En juin 2021, la Fondation Panzi que dirige Denis Mukwege avait publié une note de plaidoyer pour l’adoption d’une stratégie nationale holistique de justice transitionnelle en RDC, en insistant sur la nécessité de combiner des mécanismes judiciaires et non judiciaires, qui sont complémentaires, et de prioriser les poursuites judiciaires pour mettre fin à l’impunité et les réformes institutionnelles pour garantir la non répétition.
« Alors que nous insistons aux côtés de nombreux experts sur le besoin d’adopter une politique nationale et une stratégie nationale holistique de justice transitionnelle intégrant tous les mécanismes afin qu’ils soient menés simultanément autant que faire se peut (réformes institutionnelles et garanties de non-répétition, poursuites judiciaires, réparations, mécanismes de recherche de la vérité), avant d’élaborer un cadre normatif pour «ne pas mettre la charrue avant les bœufs », le président a signé le 26 décembre 2022, la loi dite FONAREV, relative à la protection et à la réparation des victimes de violences sexuelles liées aux conflits et des victimes des crimes contre la paix et la sécurité de l’humanité », a indiqué le prix Nobel de la paix.

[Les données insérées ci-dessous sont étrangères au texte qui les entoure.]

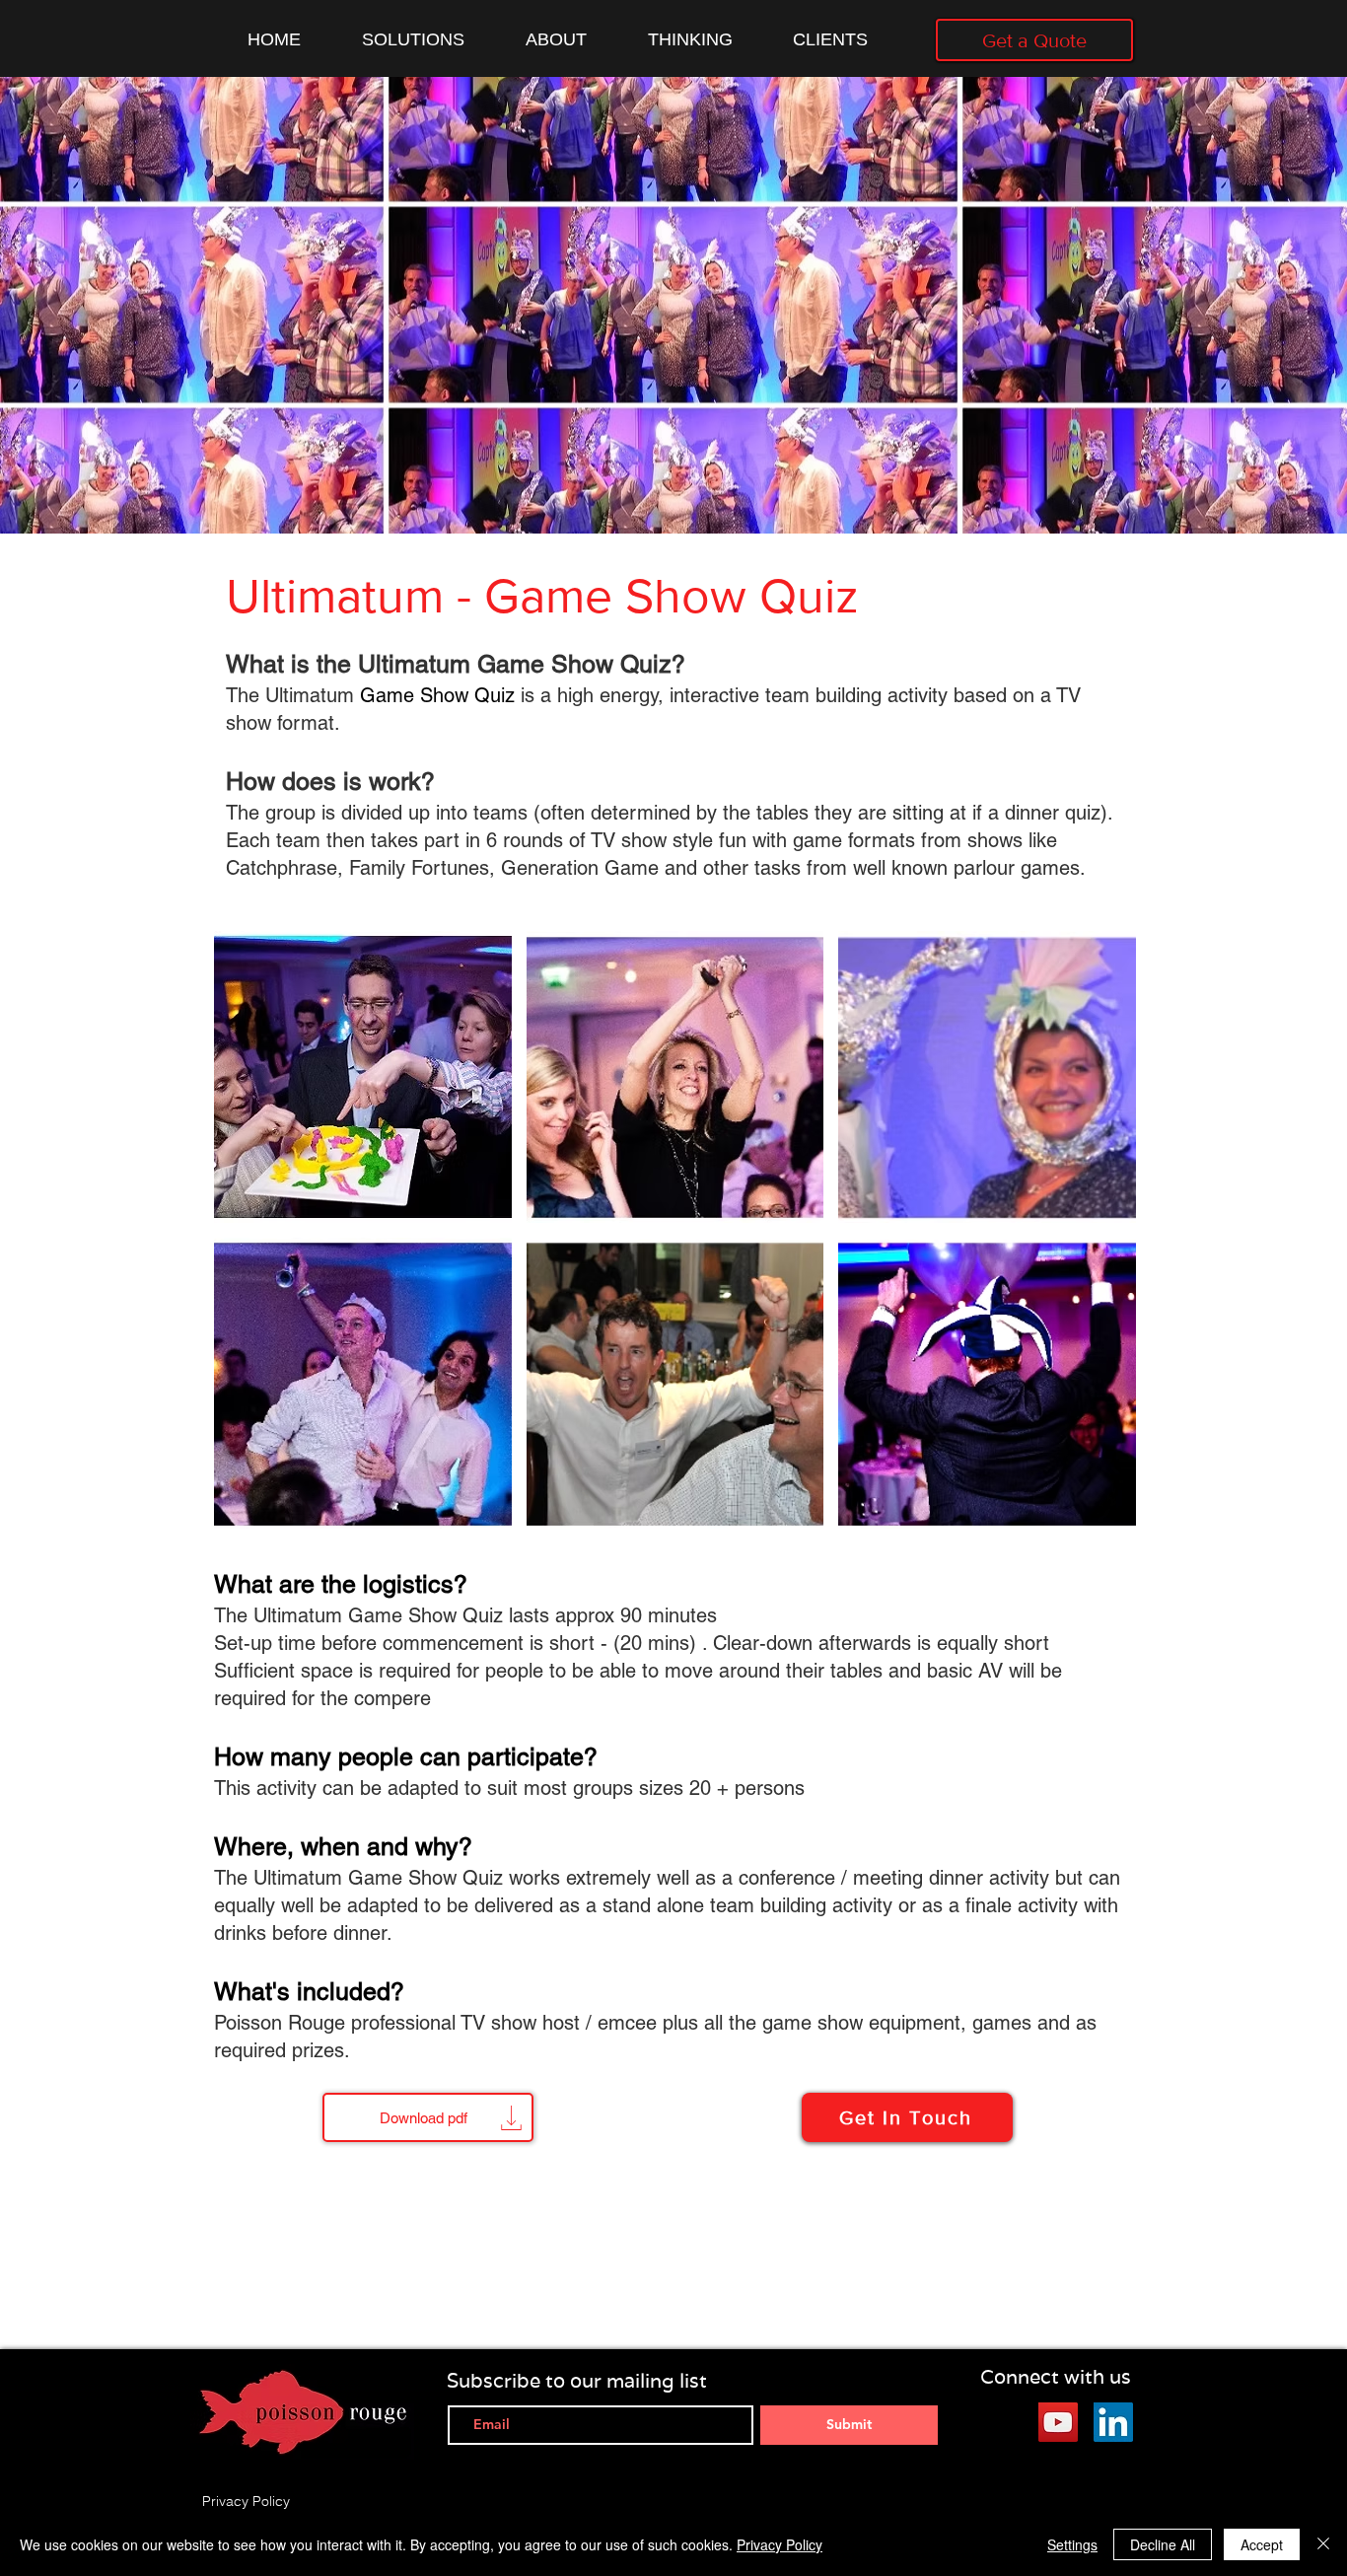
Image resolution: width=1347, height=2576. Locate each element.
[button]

Denis Mukwege a insisté sur la mise à profit de la plus-value de tous les mécanismes de la justice transitionnelle en RDC, en tenant en compte la dimension internationale des conflits car, dit-il, le système judiciaire congolais, peu équipé et dysfonctionnel, n’a pas les moyens de mettre fin à la culture de l’impunité pour les crimes de masse du passé et du présent.